Gen AI Engineer I

Actively Reviewing the Applications

Eros Innovation

India, Tamil Nadu, Chennai Full-Time On-site

Posted 4 days ago • Apply by June 1, 2026

Job Description

Company Description

Eros Innovation is a global technology company operating at the intersection of Artificial Intelligence, media, and next generation digital platforms. We focus on building advanced Generative AI solutions, multimodal systems, and scalable AI infrastructure that power real-world enterprise applications.

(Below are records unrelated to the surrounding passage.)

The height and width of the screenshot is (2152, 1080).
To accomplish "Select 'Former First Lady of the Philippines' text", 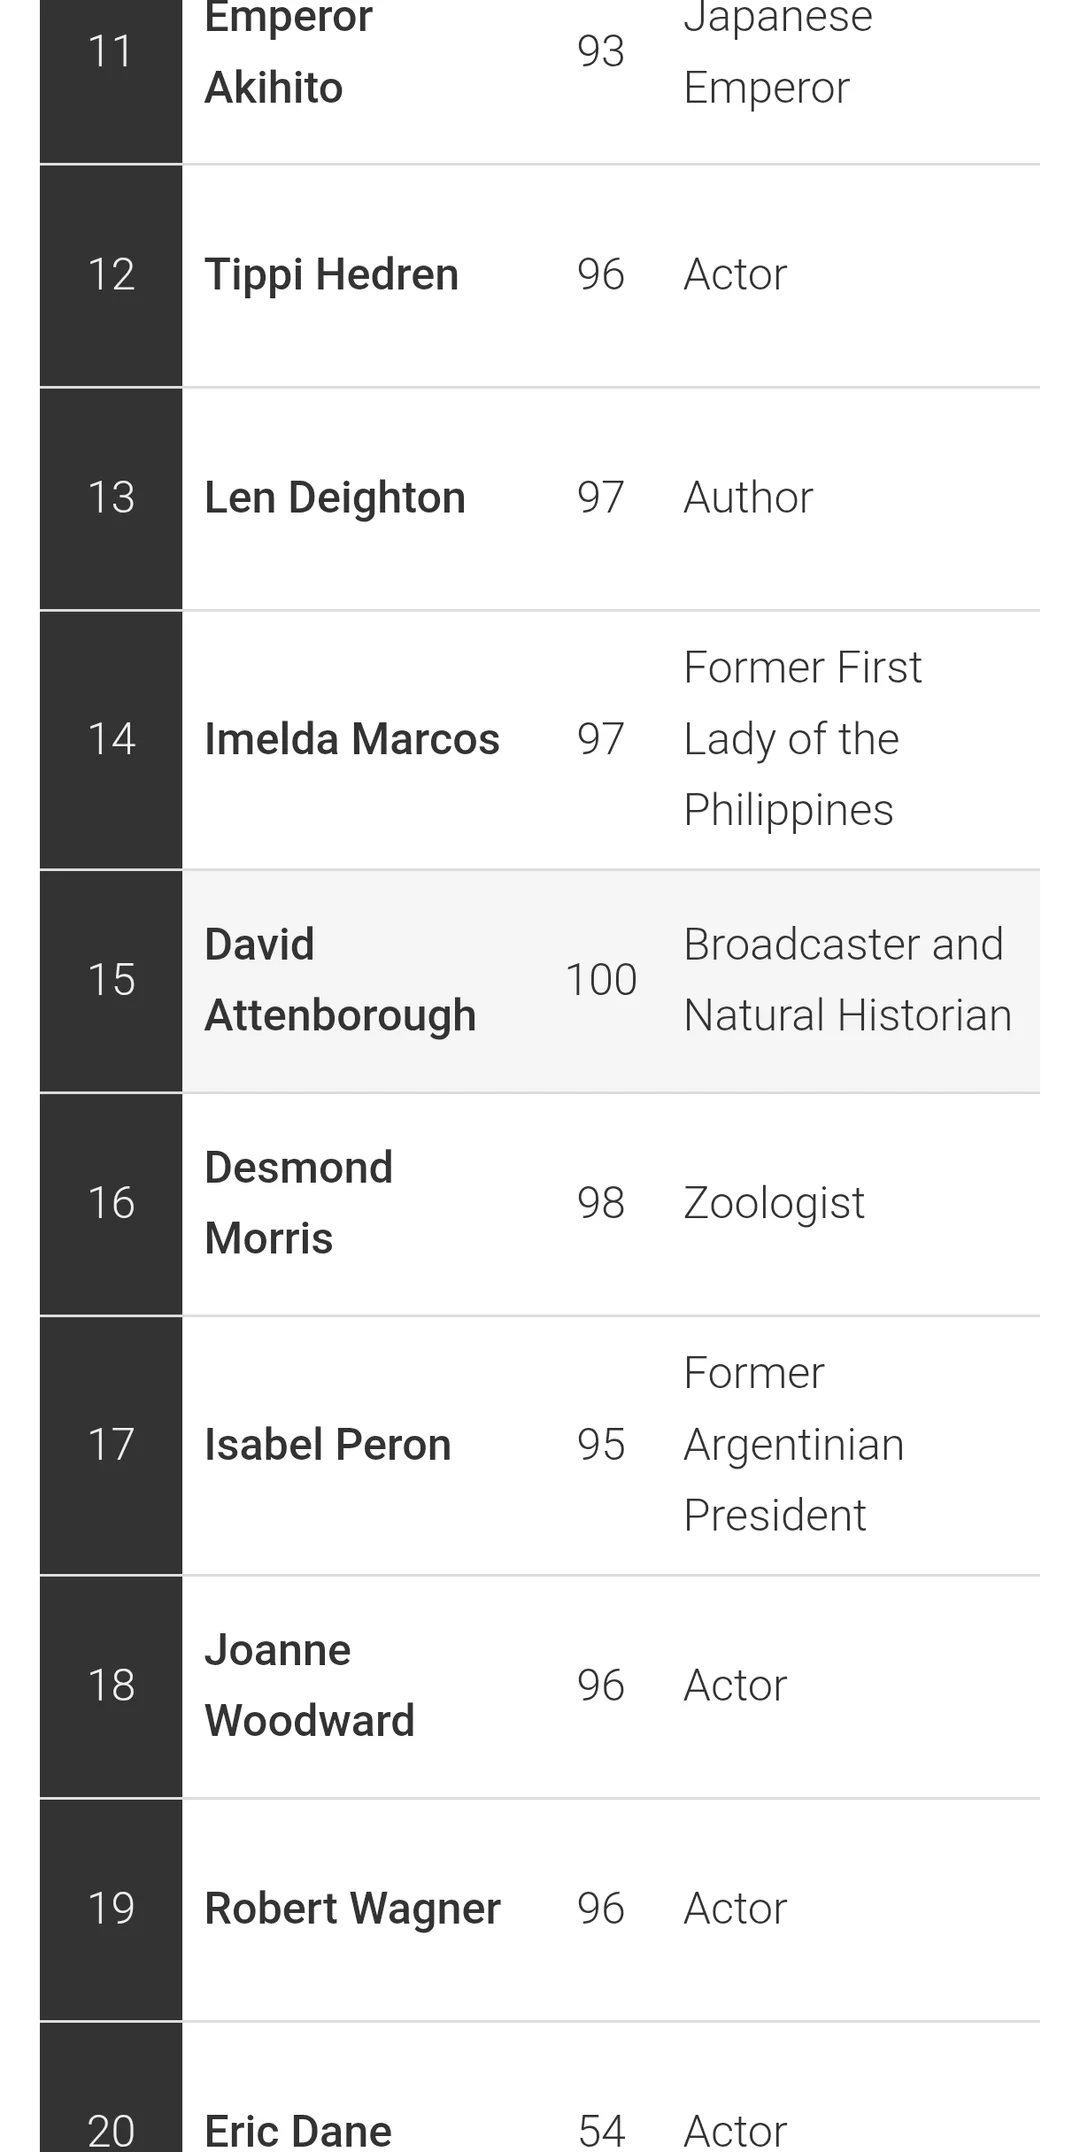I will point(802,740).
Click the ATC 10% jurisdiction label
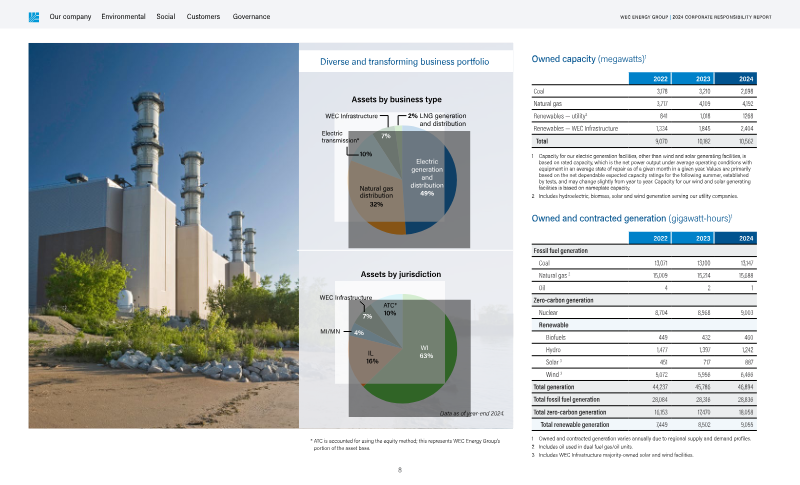 pos(390,308)
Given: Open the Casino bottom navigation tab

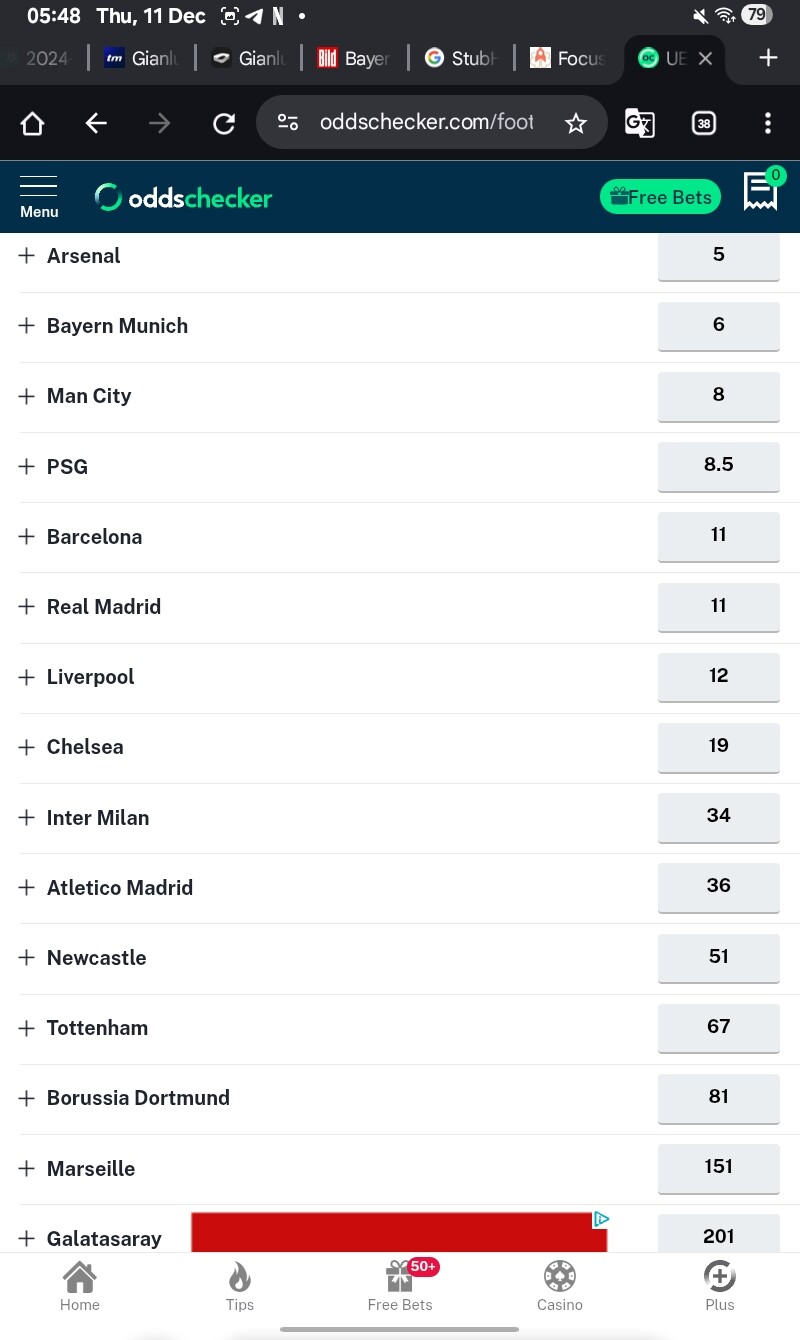Looking at the screenshot, I should point(560,1285).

At the core of our ecosystem is Eros Gen AI our proprietary Generative AI platform designed to deliver cutting-edge capabilities across large language models (LLMs), vision-language systems, speech AI, and retrieval-augmented intelligence. Eros Gen AI drives both research innovation and production-grade deployments, enabling intelligent automation and AI-driven transformation at scale.

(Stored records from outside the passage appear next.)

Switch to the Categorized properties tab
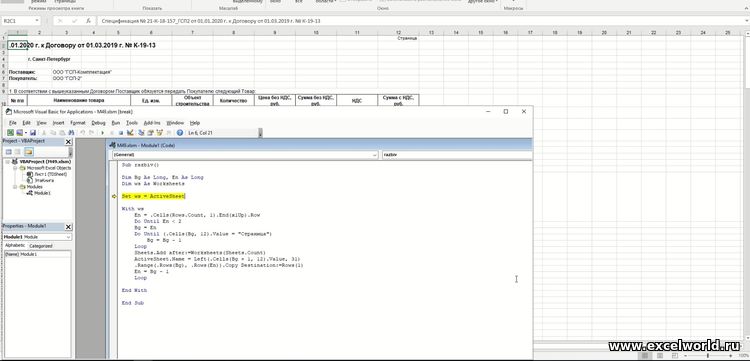Viewport: 750px width, 361px height. [41, 246]
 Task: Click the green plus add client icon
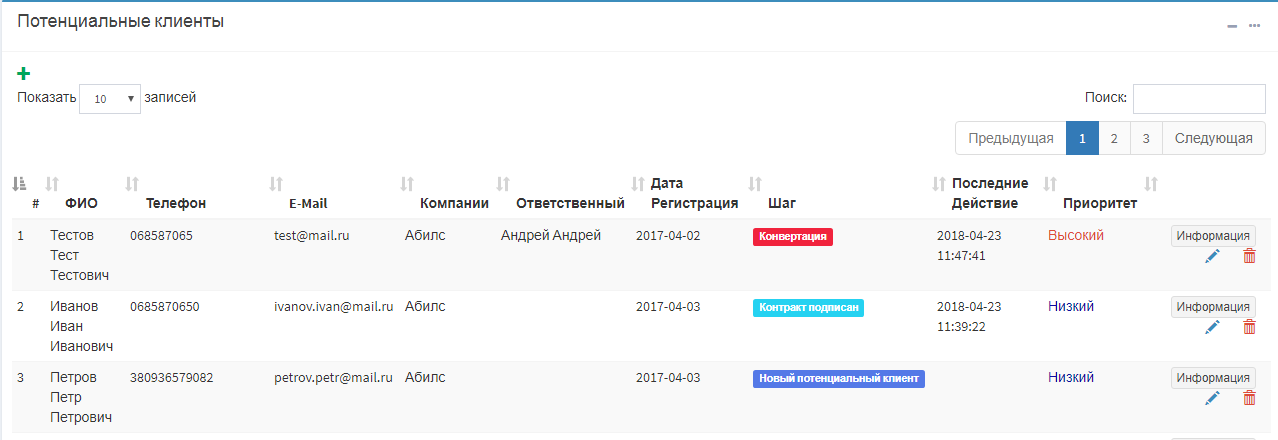point(24,73)
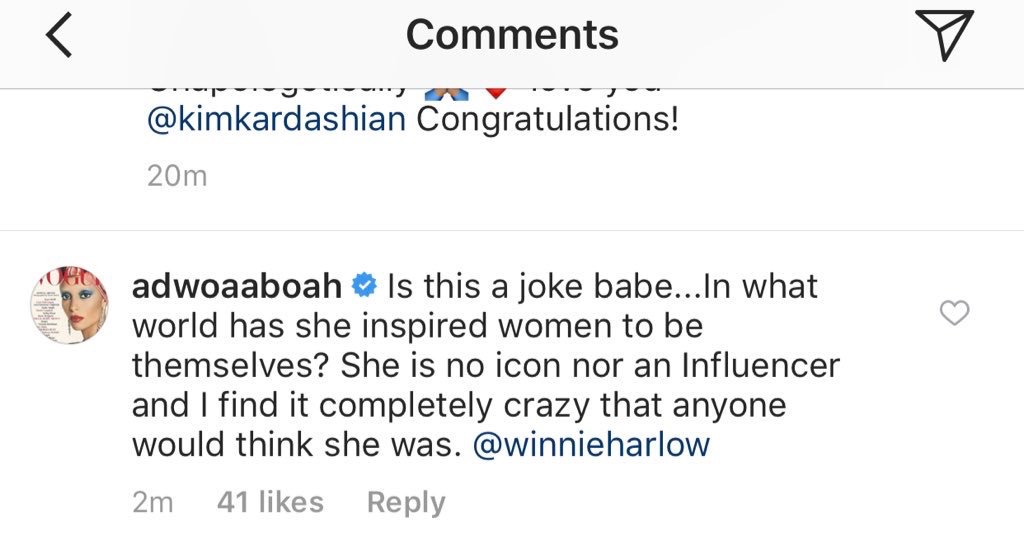This screenshot has width=1024, height=552.
Task: Open adwoaaboah's Vogue cover profile picture
Action: [x=69, y=305]
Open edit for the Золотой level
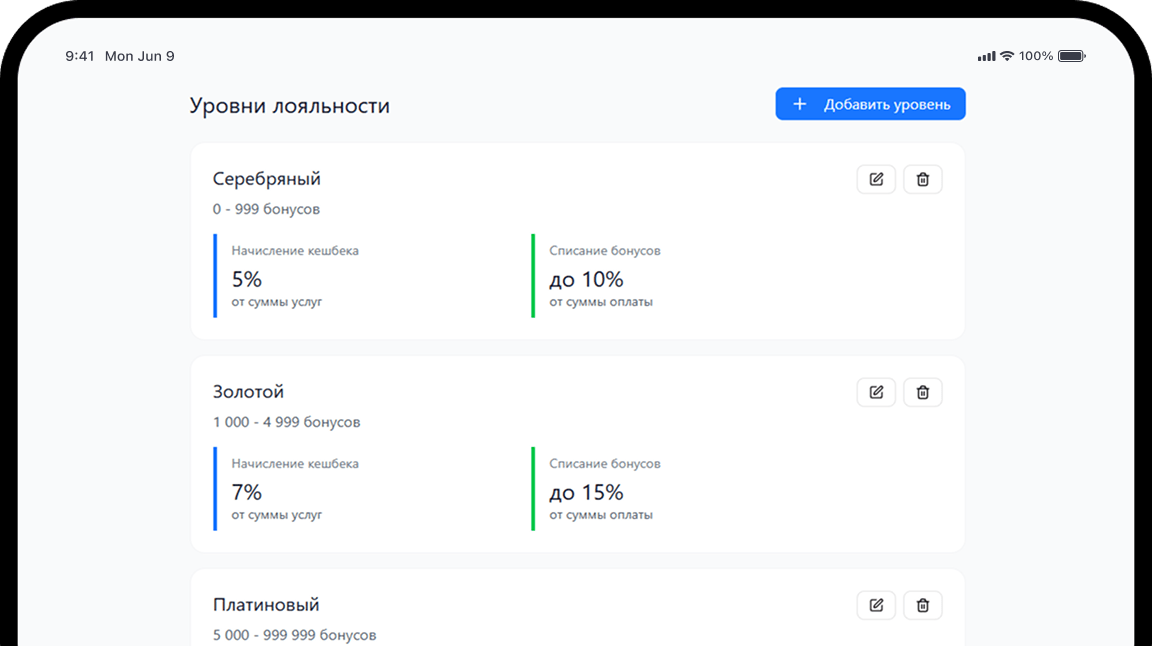Screen dimensions: 1152x646 pos(876,392)
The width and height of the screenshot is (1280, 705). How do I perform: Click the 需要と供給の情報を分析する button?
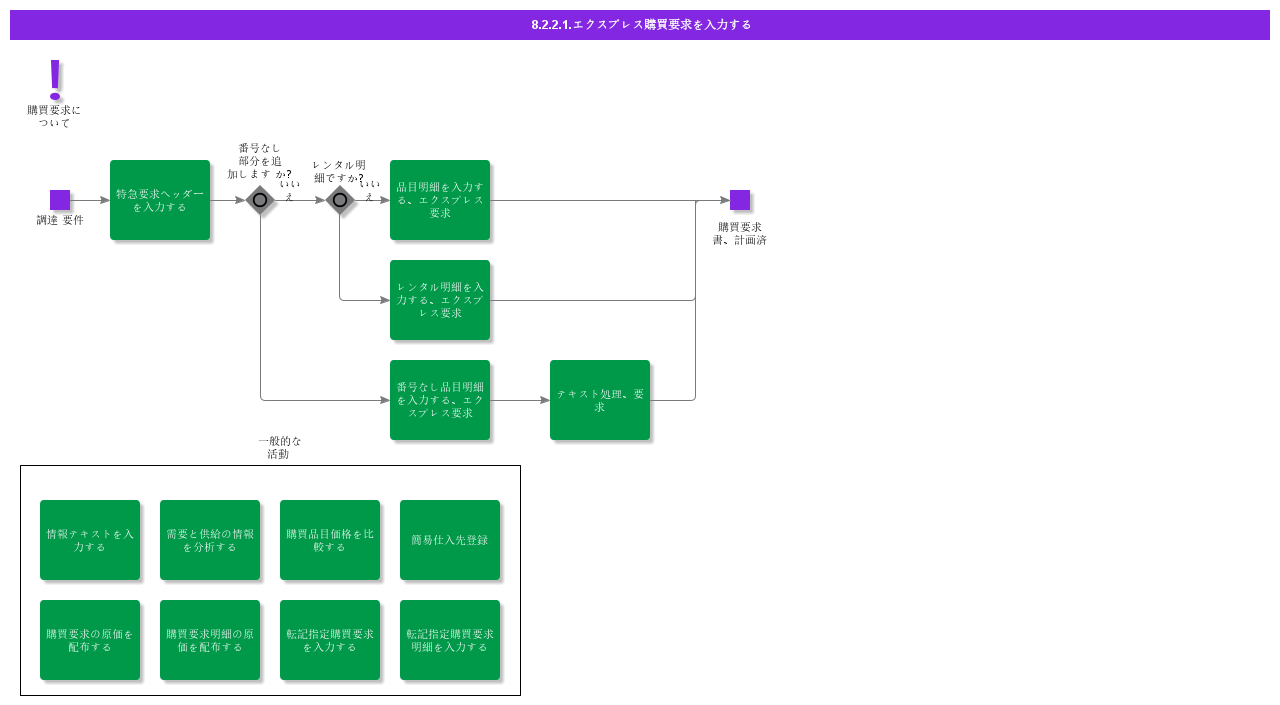click(x=210, y=540)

If you’re passionate about building impactful AI systems and working on frontier technologies, Eros Innovation is where innovation meets execution.

Role Description

We are seeking a skilled Gen AI Engineer to develop, optimize, and deploy advanced LLMs, VLMs, and multimodal AI systems. You will work on fine-tuning foundation models, designing retrieval architectures, and building production-ready inference pipelines for scalable AI solutions.

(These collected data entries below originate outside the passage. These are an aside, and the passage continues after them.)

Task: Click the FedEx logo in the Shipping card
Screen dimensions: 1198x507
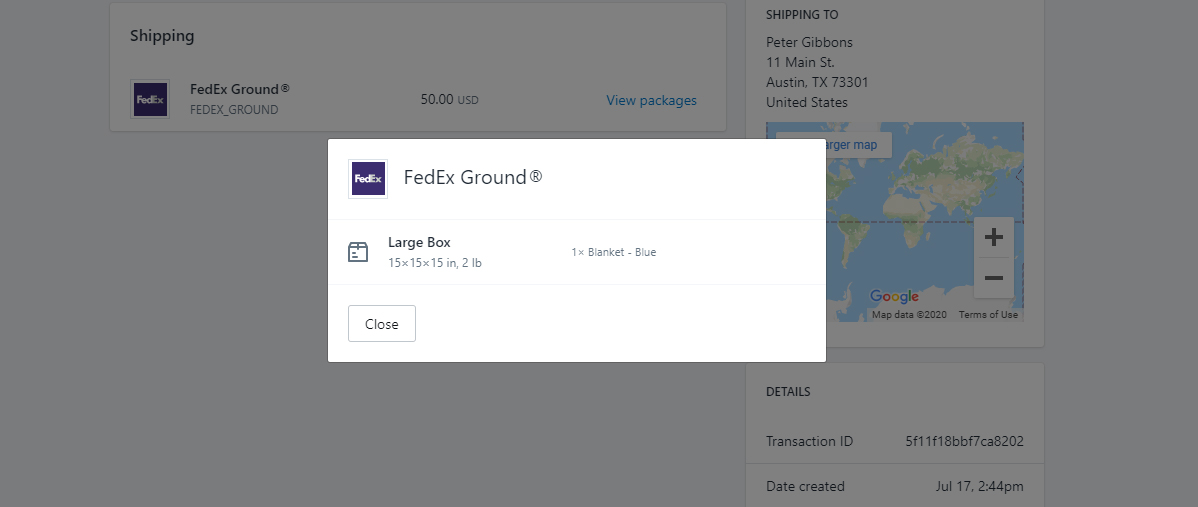Action: [150, 99]
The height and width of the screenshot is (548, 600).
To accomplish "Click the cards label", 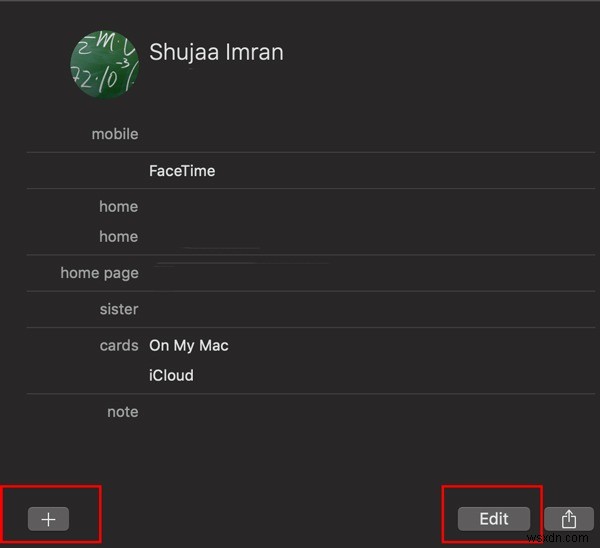I will pos(119,346).
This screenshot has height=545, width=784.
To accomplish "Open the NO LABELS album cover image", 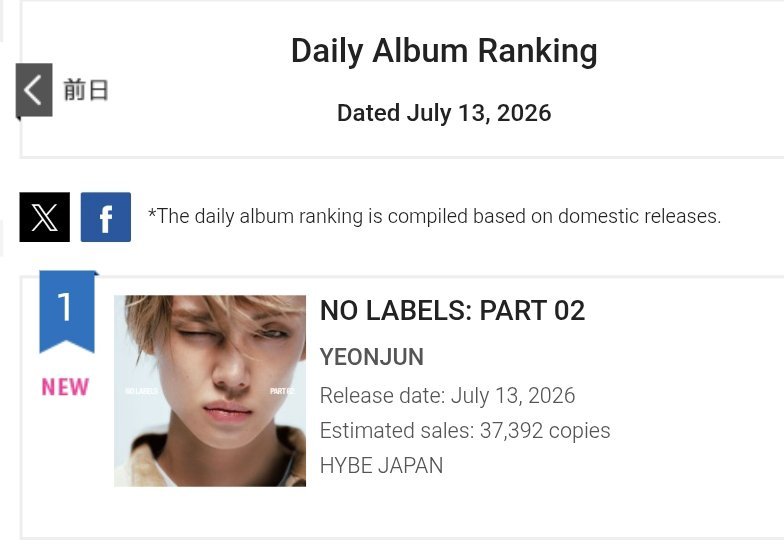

Develop and enhance LLMs, VLMs, RAG systems, and multimodal generation pipelines for production use cases.
Understand business requirements and convert them into scalable, high-performance AI model architectures and workflows.
Fine-tune and customize Transformer-based models using proprietary datasets, advanced training strategies, and evaluation frameworks.
Optimize tokenization, embedding generation, vector search, and retrieval flows for high-throughput applications.
Develop high-performance inference pipelines using ONNX, TensorRT, quantization, batching, streaming, and GPU/accelerator optimizations.
Ensure all models are production-grade robust, scalable, monitored, and integrated into backend systems.
Research and evaluate cutting-edge architectures in multimodal models, generative AI, and retrieval-augmented techniques.
Design end-to-end GenAI systems including training, fine-tuning, inference serving, and continuous model improvements.
Work with backend teams to integrate models into scalable APIs using Triton, TensorRT, ONNX Runtime, vLLM, or custom inference engines.
Build model evaluation pipelines BLEU, ROUGE, alignment tests, hallucination checks, safety filters, and latency/throughput benchmarks.
Experiment with new architectures (Mixture-of-Experts, diffusion-based multimodal, etc.) and contribute to LLM/VLM improvements.
Collaborate with product, backend, ML, and DevOps teams to deliver end-to-end GenAI features.
Maintain documentation, ensure reproducibility, and follow best practices in model governance, versioning, and monitoring.

Qualifications

2–4 years of experience in applied machine learning, deep learning, GenAI, or multimodal systems.
Proven expertise with Transformers, LLMs, VLMs, diffusion models, and retrieval-augmented systems.
Hands-on experience with Python, PyTorch, TensorFlow, Hugging Face, LangChain, and modern training pipelines.
Strong knowledge of vector databases (FAISS, Pinecone, Milvus, Chroma).
Solid experience with ONNX, TensorRT, quantization, model optimization, and inference engines (vLLM, FasterTransformer, Triton).
Understanding of distributed training, GPU utilization, mixed precision, and large-scale model serving.
Strong problem-solving skills and ability to deliver production-quality AI systems.